▶ **Tekstblok**:
┌──

Formules verpleegkundig rekenen

Er zijn heel veel formules die je bij verpleegkundig rekenen nodig hebt. Die zetten wij allemaal op een rijtje, zodat je ze niet allemaal apart hoeft op te zoeken. Het is namelijk erg lastig om deze allemaal uit je hoofd te leren voor die ‘’verschrikkelijke’’ toets. Echter moet je de formules wel goed beheersen, want fouten in je berekening kunnen eventueel grote gevolgen hebben voor de patiënten. De basis van het rekenen moet je ook goed beheersen, want je moet ook om kunnen rekenen en kunnen rekenen met procenten. Beheers je dit goed, dan zal het makkelijker zijn om de formules goed toe te passen.

Inhoudsopgave


Verpleegkundig rekenen procenten

Rekenen met procenten wordt altijd gevraagd bij medisch rekenen. Het wordt voornamelijk gevraagd bij het berekenen van verhoudingen van bepaalde stoffen of medicijnen. Er wordt dan aangegeven hoe groot het deel van een geheel is, dus zoveel procent van een stof is aanwezig in een medicijn.

└──

▶ **Datasetfragmenten**:
┌──

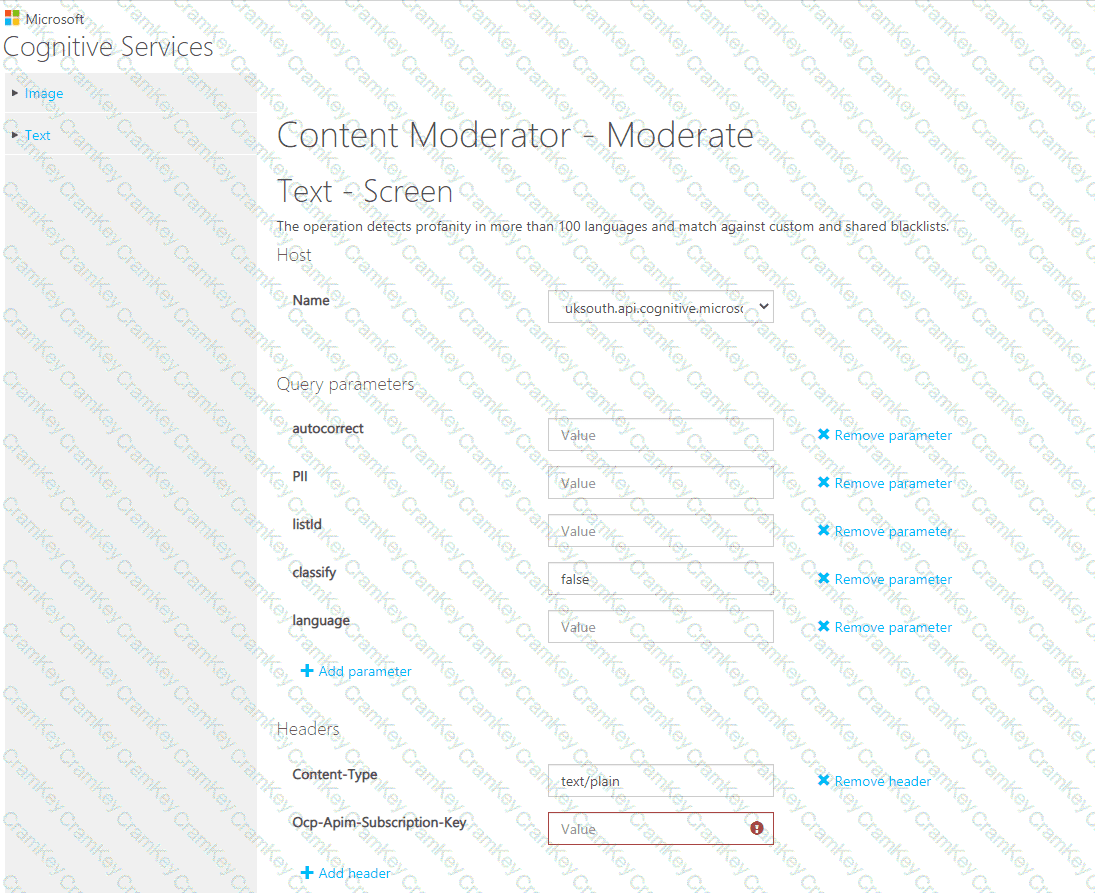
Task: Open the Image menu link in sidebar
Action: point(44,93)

└──
┌──

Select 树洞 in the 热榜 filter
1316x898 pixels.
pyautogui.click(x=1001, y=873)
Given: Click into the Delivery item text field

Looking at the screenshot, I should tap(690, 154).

└──
┌──

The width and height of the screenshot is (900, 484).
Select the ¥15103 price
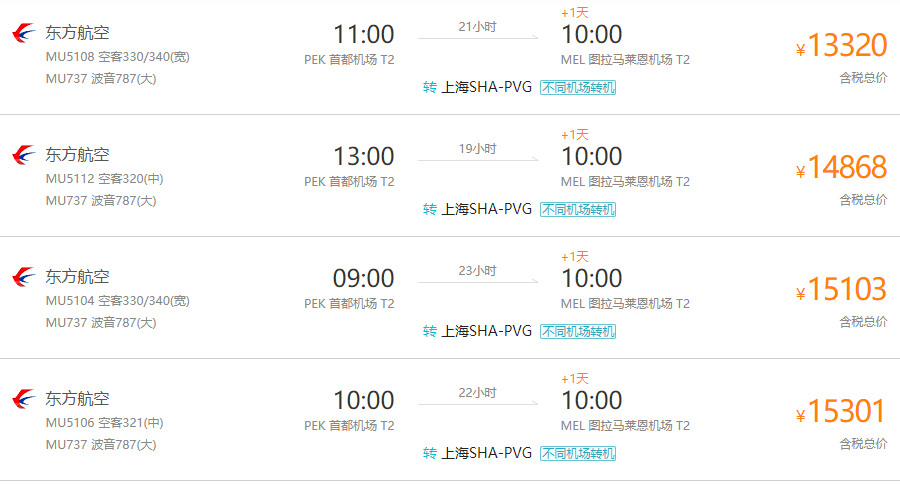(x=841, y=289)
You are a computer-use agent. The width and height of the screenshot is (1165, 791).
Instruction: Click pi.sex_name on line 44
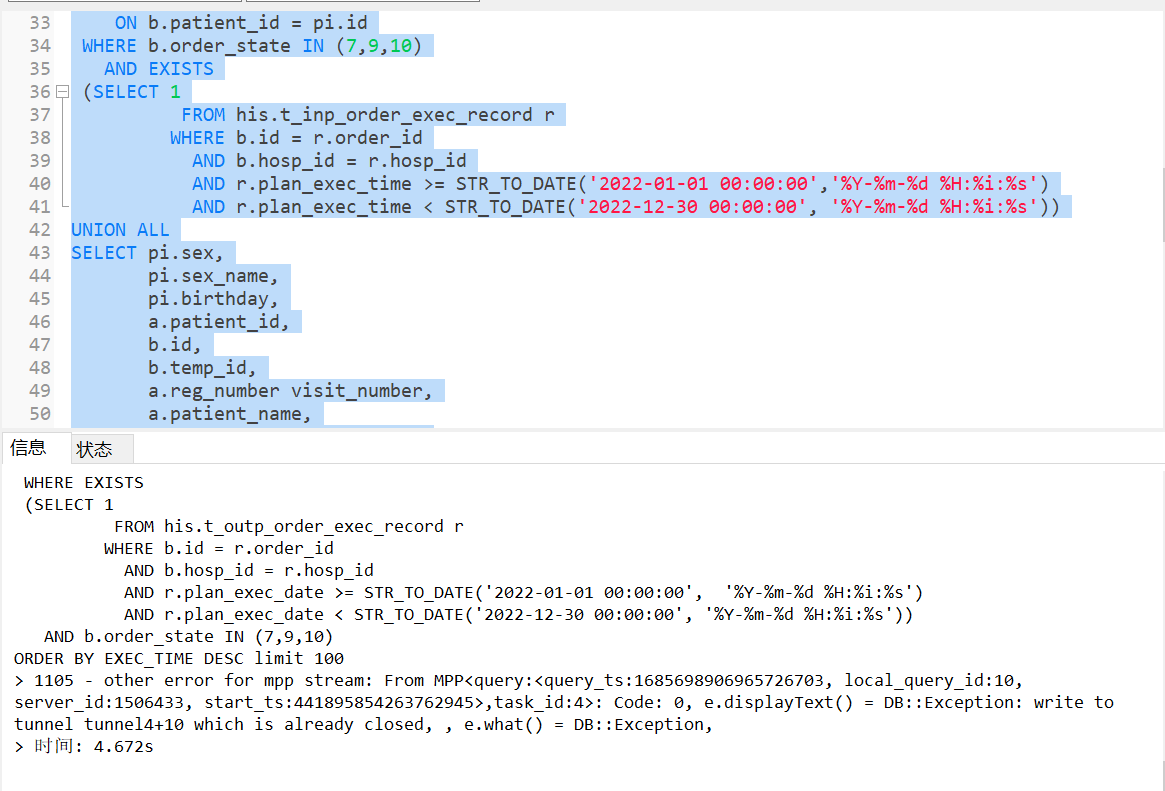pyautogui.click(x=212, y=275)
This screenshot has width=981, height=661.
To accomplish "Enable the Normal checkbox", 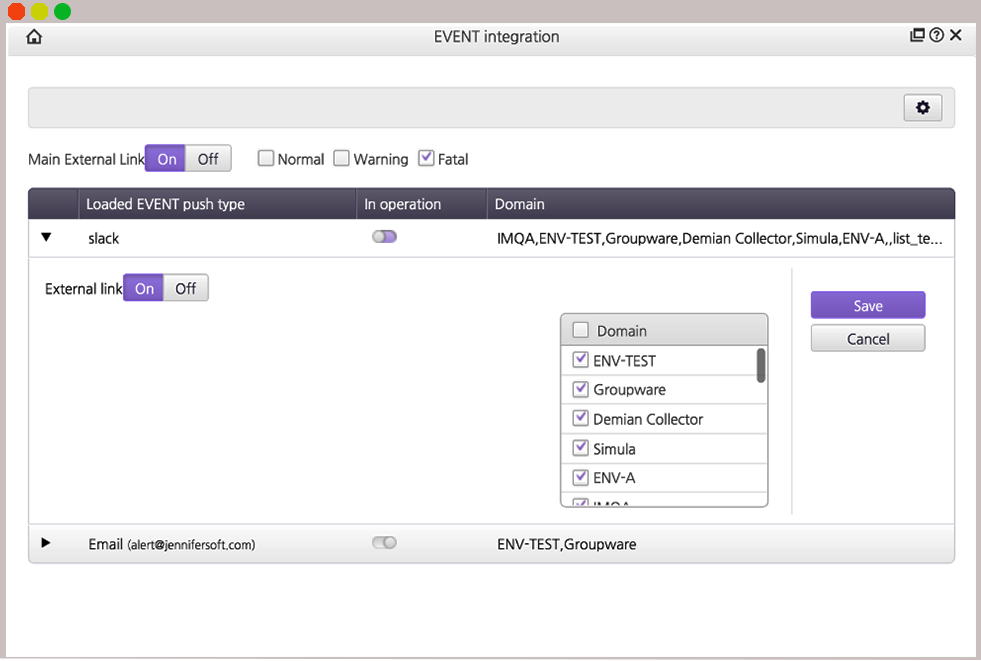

└──

▶ **Test je begrip**:
A - Waarvoor wordt rekenen met procenten volgens de tekst over verpleegkundig rekenen voornamelijk gevraagd?
B - Hervat de tekst over verpleegkundig rekenen na de laatste zin.

▶ **Antwoorden per onderdeel**:
A - Bij het berekenen van verhoudingen van bepaalde stoffen of medicijnen.

B -
Je moet je goed voorbereiden op de toets verpleegkundig rekenen. Het is dan handig om de basis van het rekenen goed onder de knie te hebben. Procenten is daar een groot onderdeel van, maar hoe reken je met procenten? Een procent geeft een indicatie van de hoeveelheid van een bepaalde stof die in een oplossing zit. Als er in de opdracht gegeven wordt dat er 1% KCL - oplossing is, dan zit er 10 mg/ml KCL in die oplossing. Ga je dit vergroten met 10% dan wordt het 100 mg/ml KCL in de oplossing. Dit soort vragen komen vaak voor in verhaaltjes vorm, zodat ze het jou nog lastiger kunnen maken.

Verpleegkundige formules

Er zijn in totaal 9 onderdelen bij medisch rekenen, namelijk oplossen, verdunnen, zuurstof, druppelsnelheden, vochtbalans, perfusor/spuitpomp, dagschema, BMI en vaste medicatie. Deze onderdelen hebben allemaal andere formules die je moet kunnen toepassen. Wij zetten deze 9 onderdelen voor je op een rijtje, zodat je een goed overzicht hebt van de verschillende formules van verpleegkundig rekenen. Per onderdeel staat er een oefenvraag bij. Je kunt dan meteen de geleerde formule toepassen. Deze verpleegkundig rekentoetsen worden vaak door Cito afgenomen en je uitslag krijg je dan direct binnen.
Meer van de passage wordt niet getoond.